### Problem to solve
Only one stretch of the listing below is wanted. Begin at the line that has "For every named", stop after the line that has "broaderDescriptor (108, 873)", and repeat every line in between exactly.

### Supplied entries
------------------------

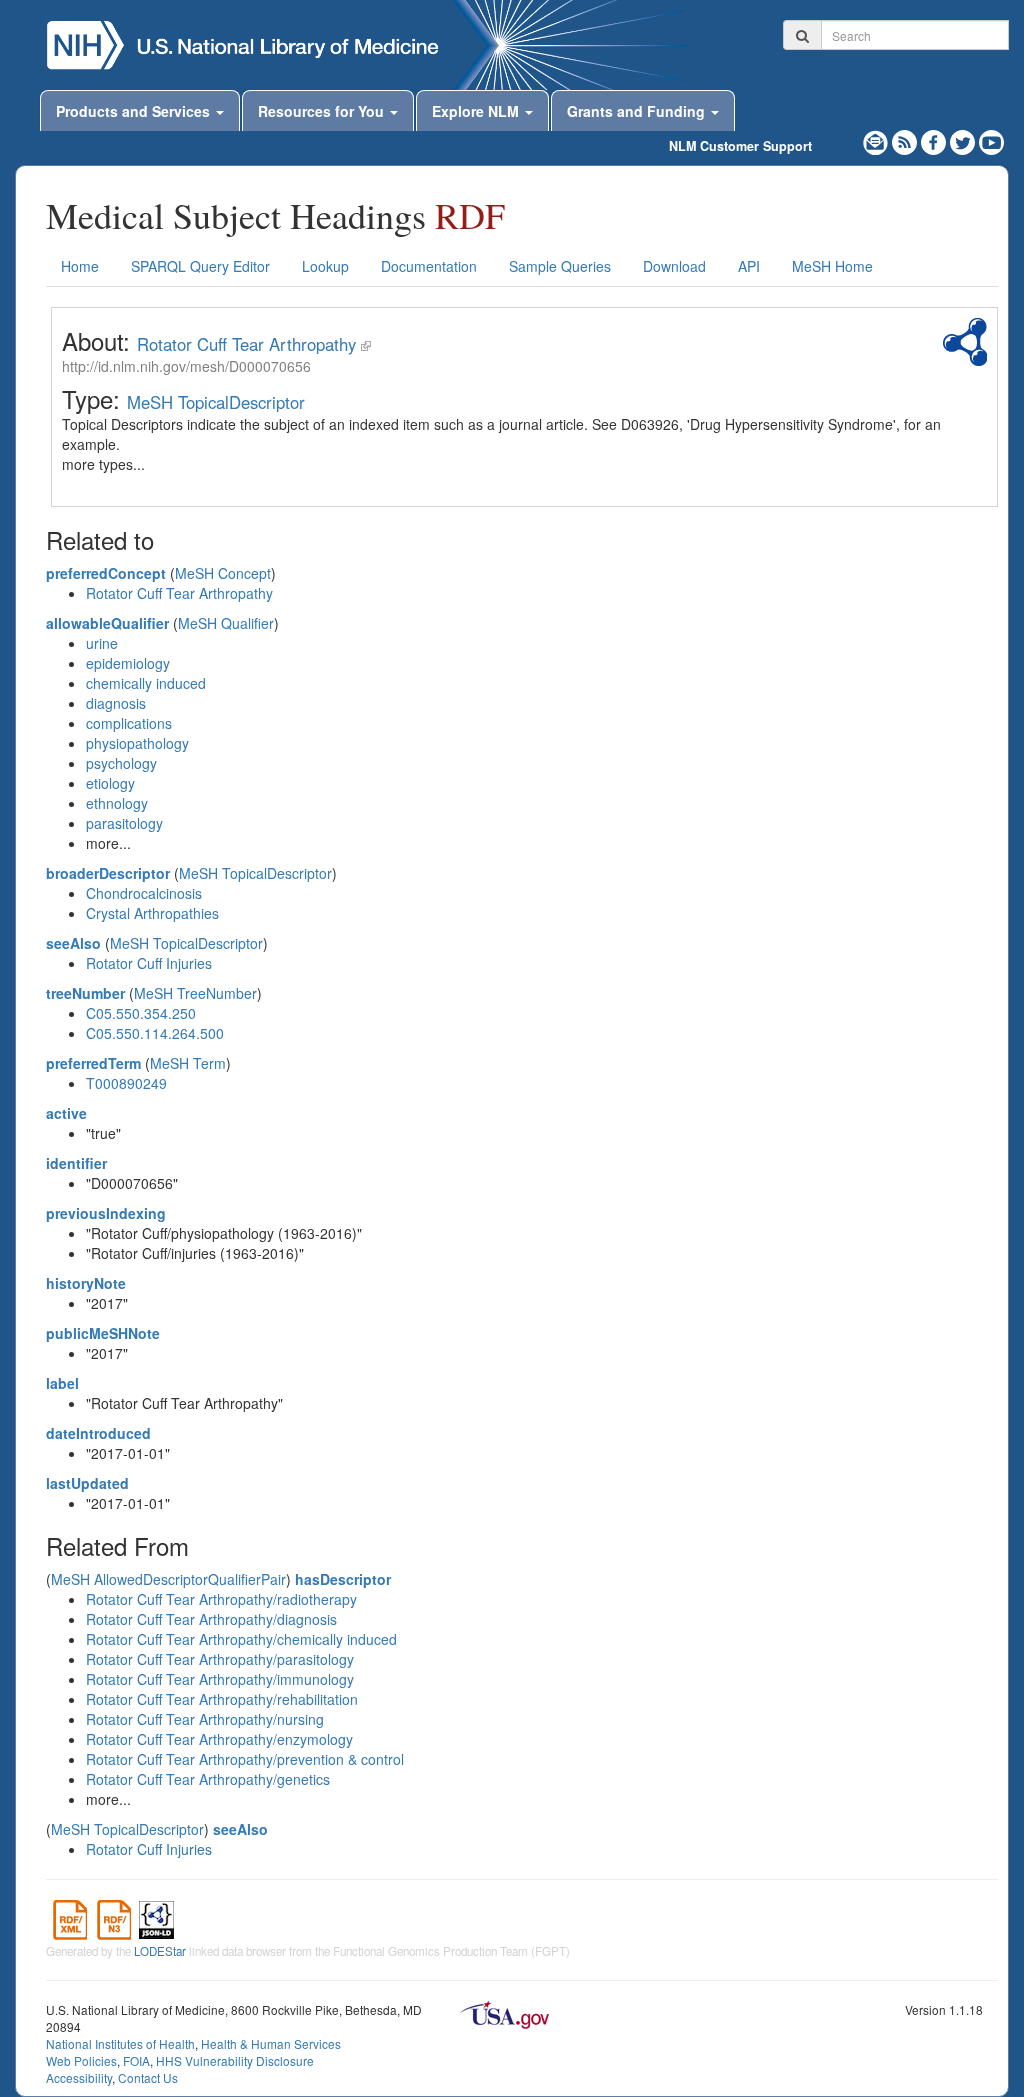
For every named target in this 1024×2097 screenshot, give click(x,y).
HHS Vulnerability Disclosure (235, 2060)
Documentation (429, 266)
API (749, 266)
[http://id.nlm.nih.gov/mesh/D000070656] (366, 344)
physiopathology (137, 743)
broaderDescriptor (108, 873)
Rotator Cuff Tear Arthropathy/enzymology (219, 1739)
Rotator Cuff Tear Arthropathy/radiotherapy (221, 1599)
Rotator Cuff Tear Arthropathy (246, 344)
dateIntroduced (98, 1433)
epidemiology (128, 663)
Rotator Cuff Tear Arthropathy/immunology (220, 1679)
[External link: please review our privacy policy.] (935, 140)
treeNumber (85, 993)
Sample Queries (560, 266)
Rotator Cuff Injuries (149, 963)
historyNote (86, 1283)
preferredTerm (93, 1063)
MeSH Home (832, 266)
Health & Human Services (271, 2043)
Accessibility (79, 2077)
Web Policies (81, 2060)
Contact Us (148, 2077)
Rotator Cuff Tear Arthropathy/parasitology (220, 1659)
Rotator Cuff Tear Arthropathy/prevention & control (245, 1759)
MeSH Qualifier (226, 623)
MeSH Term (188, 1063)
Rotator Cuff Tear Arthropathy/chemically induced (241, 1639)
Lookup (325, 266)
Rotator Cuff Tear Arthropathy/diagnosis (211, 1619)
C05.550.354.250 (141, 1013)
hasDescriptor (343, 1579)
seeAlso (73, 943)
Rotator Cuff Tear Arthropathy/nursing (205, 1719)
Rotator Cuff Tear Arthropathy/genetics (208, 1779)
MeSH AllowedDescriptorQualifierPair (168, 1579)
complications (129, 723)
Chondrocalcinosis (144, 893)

------------------------

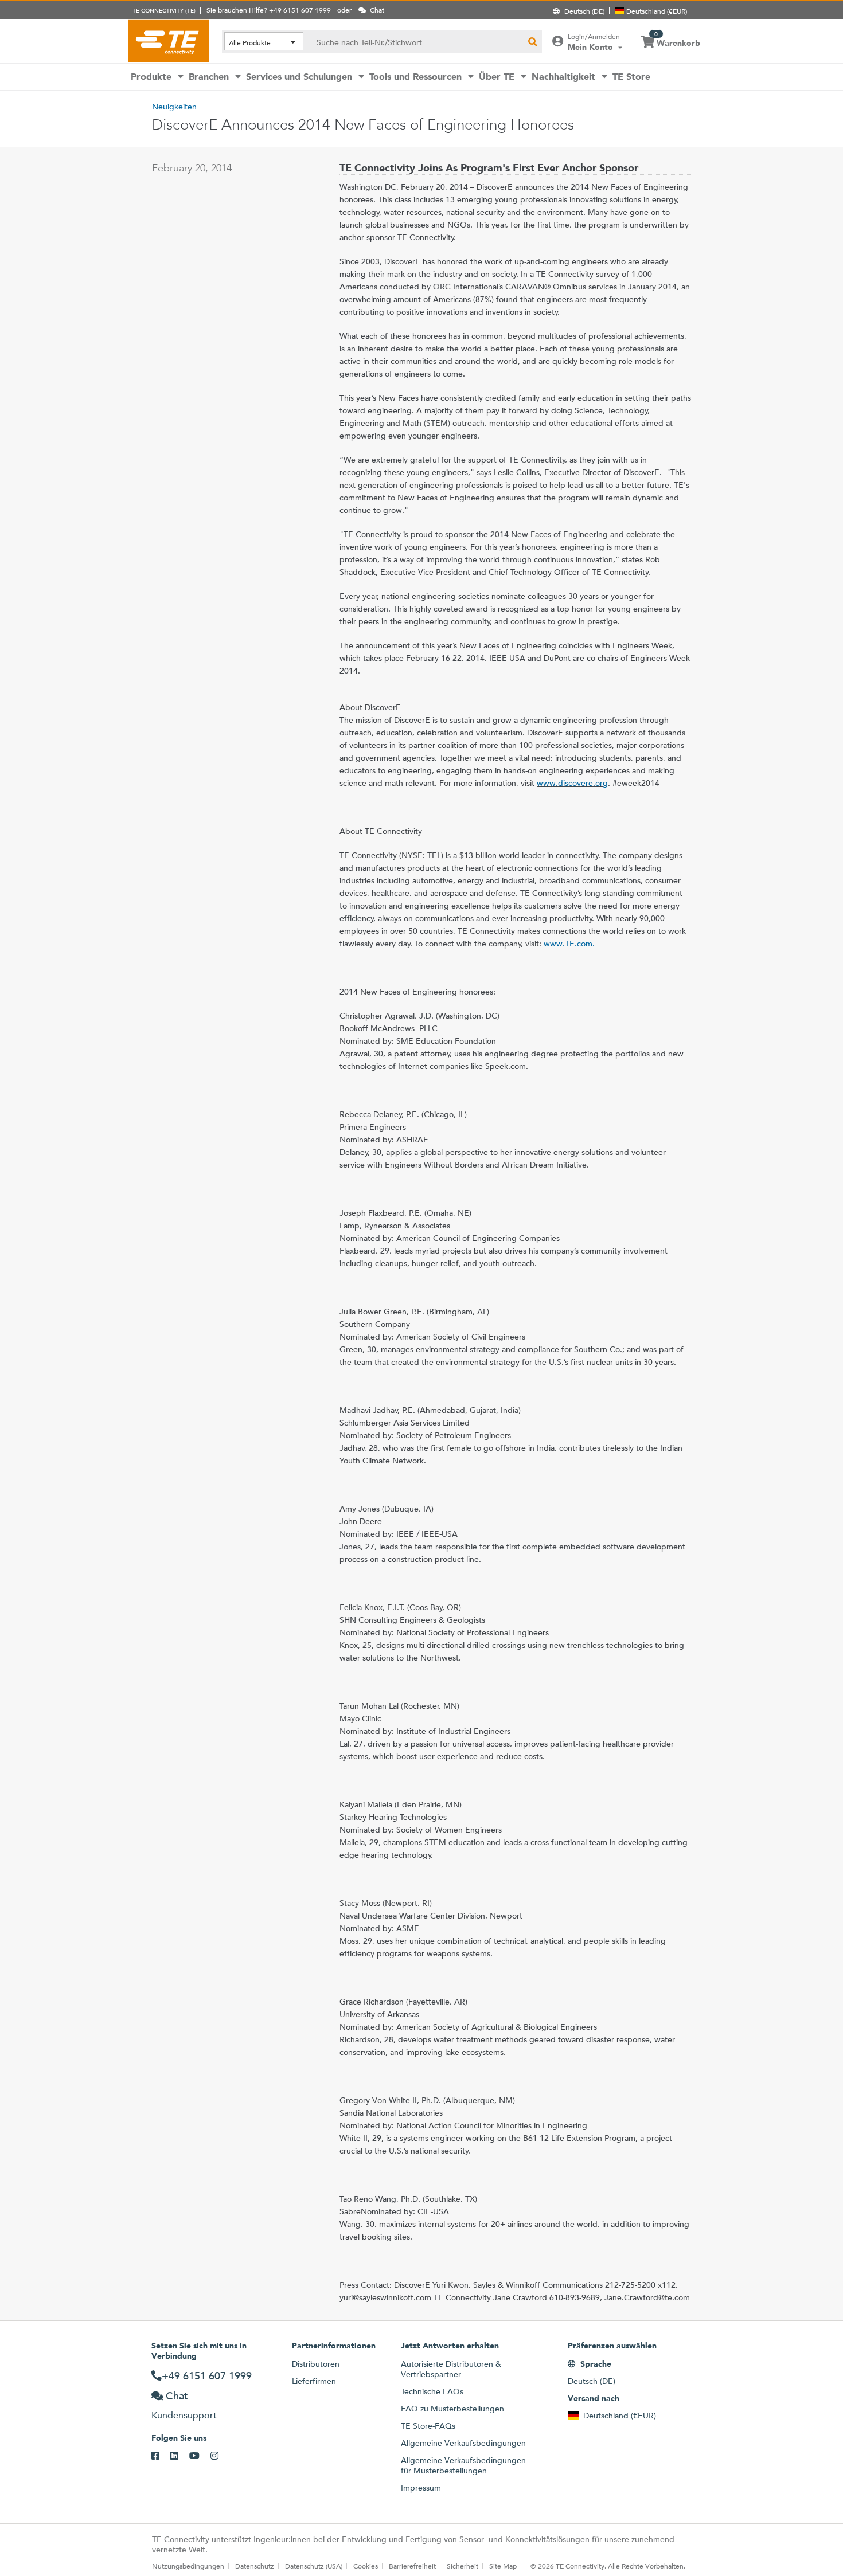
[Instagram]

------------------------

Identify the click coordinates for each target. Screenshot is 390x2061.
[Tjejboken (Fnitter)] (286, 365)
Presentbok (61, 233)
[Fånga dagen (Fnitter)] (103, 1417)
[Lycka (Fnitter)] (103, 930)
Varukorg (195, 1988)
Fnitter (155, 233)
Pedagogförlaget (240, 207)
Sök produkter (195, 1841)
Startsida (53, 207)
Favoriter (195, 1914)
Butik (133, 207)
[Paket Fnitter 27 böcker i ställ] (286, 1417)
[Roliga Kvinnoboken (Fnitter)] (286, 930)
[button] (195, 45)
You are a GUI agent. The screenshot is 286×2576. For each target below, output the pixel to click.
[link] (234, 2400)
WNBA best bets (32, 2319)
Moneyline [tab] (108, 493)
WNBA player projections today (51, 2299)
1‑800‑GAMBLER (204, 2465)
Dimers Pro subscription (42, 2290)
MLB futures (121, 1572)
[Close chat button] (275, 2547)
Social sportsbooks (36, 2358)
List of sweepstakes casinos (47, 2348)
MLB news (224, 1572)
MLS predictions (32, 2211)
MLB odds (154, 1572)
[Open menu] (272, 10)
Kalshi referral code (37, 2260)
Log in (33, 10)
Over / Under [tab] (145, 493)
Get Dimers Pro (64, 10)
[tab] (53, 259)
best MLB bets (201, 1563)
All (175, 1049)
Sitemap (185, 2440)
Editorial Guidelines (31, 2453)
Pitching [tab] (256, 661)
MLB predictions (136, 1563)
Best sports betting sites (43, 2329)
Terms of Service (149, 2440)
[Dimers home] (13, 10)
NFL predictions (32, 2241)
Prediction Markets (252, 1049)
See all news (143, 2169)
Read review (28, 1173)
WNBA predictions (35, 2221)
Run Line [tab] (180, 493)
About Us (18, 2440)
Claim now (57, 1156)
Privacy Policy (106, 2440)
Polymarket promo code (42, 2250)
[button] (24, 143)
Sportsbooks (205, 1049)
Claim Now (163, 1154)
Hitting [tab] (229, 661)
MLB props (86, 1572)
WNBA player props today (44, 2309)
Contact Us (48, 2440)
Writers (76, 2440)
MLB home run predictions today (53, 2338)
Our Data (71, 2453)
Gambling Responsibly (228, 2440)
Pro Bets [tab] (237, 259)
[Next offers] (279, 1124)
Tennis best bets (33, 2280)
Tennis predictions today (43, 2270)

------------------------

### Expected output
For every named target in this 1024×2097 screenshot, give click(x,y).
HHS Vulnerability Disclosure (235, 2060)
Documentation (429, 266)
API (749, 266)
[http://id.nlm.nih.gov/mesh/D000070656] (366, 344)
physiopathology (137, 743)
broaderDescriptor (108, 873)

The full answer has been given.